Luego prosiguió, volviéndose sonriente hacia mí.

—Tengo que tener siempre un especial cuidado, por cuanto manipulo venenos con mucha frecuencia.

Alargó la mano al mismo tiempo que hablaba, y pude ver que la tenía moteada de otros parchecitos parecidos y descolorida por efecto de ácidos fuertes.

—Hemos venido a tratar de un negocio —dijo Stamford, sentándose en un elevado taburete de tres patas y empujando otro hacia mí con el pie—. Este amigo mío anda buscando dónde meterse; y como usted se quejaba de no encontrar quien quisiera alquilar habitaciones a medias con usted, se me ocurrió que lo mejor que podía hacer era ponerlos en contacto a los dos.

A Sherlock Holmes pareció complacerle la idea de compartir sus habitaciones conmigo, y advirtió:

—Tengo echado el ojo a unas habitaciones en Baker Street que nos vendrían que ni pintadas. No le molesta el humo del tabaco fuerte, ¿verdad?

—Yo mismo no fumo de otra clase —le contesté.

—Hasta ahí vamos bastante bien. Por lo general, yo suelo tener a mano sustancias químicas, y de cuando en cuando realizo experimentos. ¿Le supondría esto alguna molestia?

—¡De ninguna manera!

—Veamos... ¿Qué otros inconvenientes tengo? Hay veces que me entra la morriña, y me paso días y días sin despegar los labios. Cuando eso me ocurra, no debe usted tomarme por un individuo huraño. Déjeme a solas conmigo mismo, que se me pasa pronto. Y ahora, ¿tiene usted algo de que advertirme? Cuando dos personas van a empezar a vivir juntas es conveniente que sepan mutuamente lo peor de cada una de ellas.

Me hizo reír semejante interrogatorio, y dije:

—Tengo un perro cachorro; me molestan los estrépitos, porque mi sistema nervioso está quebrantado; me levanto de la cama a las horas más absurdas e irregulares, y soy de lo más perezoso que se pueda ser. Cuando gozo de buena salud, mi surtido de defectos es distinto: pero los que acabo de indicar son los principales que tengo en la actualidad.

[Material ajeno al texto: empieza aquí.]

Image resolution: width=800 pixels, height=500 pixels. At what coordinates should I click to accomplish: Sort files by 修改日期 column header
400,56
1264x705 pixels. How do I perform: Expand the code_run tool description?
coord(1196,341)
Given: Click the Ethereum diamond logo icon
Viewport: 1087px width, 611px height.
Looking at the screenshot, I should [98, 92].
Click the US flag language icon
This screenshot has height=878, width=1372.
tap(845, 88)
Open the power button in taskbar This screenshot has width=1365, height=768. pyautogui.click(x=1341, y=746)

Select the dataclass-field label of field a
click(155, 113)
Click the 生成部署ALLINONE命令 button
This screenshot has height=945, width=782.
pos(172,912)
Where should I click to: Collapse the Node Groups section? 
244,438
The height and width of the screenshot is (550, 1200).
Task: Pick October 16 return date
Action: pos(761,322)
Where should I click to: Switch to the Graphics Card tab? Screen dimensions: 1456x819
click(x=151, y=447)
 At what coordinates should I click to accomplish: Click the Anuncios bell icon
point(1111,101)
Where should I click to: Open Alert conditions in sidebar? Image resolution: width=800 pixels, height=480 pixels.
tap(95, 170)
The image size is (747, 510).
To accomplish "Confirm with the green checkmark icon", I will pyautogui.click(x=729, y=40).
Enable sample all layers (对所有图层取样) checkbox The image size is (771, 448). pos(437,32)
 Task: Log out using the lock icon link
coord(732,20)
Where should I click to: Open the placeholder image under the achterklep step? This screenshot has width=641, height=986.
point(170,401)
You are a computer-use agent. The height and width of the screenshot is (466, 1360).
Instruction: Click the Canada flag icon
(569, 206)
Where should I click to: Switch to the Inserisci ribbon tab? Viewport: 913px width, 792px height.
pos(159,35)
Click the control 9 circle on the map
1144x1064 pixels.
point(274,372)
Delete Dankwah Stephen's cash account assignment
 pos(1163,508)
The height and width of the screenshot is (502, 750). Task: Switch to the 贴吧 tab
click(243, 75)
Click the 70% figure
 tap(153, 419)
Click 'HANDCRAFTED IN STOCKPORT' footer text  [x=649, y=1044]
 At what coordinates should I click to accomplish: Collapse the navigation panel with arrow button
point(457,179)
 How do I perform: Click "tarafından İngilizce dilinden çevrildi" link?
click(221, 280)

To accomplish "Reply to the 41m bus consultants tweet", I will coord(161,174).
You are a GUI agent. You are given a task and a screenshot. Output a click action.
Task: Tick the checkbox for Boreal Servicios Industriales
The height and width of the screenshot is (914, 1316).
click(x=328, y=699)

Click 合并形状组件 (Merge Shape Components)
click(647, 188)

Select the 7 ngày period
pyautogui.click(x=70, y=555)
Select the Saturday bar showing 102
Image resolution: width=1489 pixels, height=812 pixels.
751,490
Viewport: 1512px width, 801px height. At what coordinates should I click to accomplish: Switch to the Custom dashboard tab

—¿Incluye usted el tocar el violín en la categoría de cosas estrepitosas? —preguntó Holmes ansiosamente.

—Depende del violinista —respondí—. El violín tocado por buenas manos es placer de dioses; ahora bien, cuando se toca mal...

—No hay inconveniente entonces —exclamó él con risa alegre—. Creo que podemos dar por cerrado el trato; es decir, si le agradan las habitaciones.

—¿Cuándo podemos visitarlas?

—Venga a buscarme aquí mañana al mediodía, iremos juntos y lo dejaremos todo arreglado —me respondió.

—De acuerdo. A las doce en punto —le contesté, dándole un apretón de manos.

Lo dejamos trabajando en sus productos químicos y nos fuimos paseando juntos en dirección a mi hotel.

—A propósito —pregunté de pronto, deteniéndome y volviéndome a mirar a Stamford—. ¿Cómo diablos ha sabido que yo había venido de Afganistán?

Mi acompañante se sonrió enigmáticamente y dijo:

—Esa es una de sus peculiaridades. Son muchísimas las personas que se han preguntado cómo se las arregla para descubrir las cosas.

—¡Vaya! Entonces se trata de un misterio, ¿ver­dad? —exclamé, frotándome las manos—. Esto resulta muy intrigante. Le quedo muy agradecido por habernos presentado. Ya sabe usted aquello de que «el verdadero tema de estudio para la humanidad es el hombre».

—Entonces dedíquese a estudiar a nuestro hombre —dijo Stamford al despedirse de mí—. Aunque le va a resultar un problema peliagudo. Apuesto a que él averiguará más acerca de usted que usted acerca de él. Adiós.

—Adiós —le contesté.

Y seguí caminando sin prisa hacia mi hotel, muy interesado en el hombre al que acababa de conocer.

1 Abreviatura de San Bartolomé, hospital de practicantes para los nuevos graduados.